[Collected data entries]
◆ ◆ ◆ ◆

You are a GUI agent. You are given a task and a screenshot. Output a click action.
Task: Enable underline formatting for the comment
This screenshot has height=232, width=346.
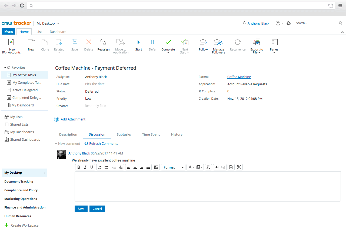[x=92, y=167]
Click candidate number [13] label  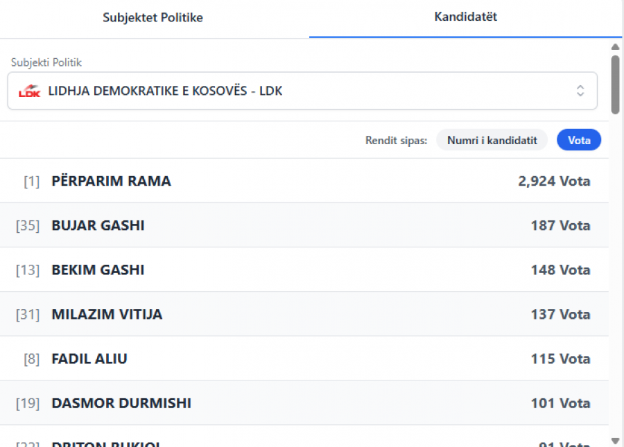point(28,270)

◆ ◆ ◆ ◆

EXERCISE PROMPT
Filter the rows above down to only the lines that contain the word "screenshot".

SOLUTION TO THIS TASK
You are a GUI agent. You are given a task and a screenshot. Output a click action.
This screenshot has height=232, width=346.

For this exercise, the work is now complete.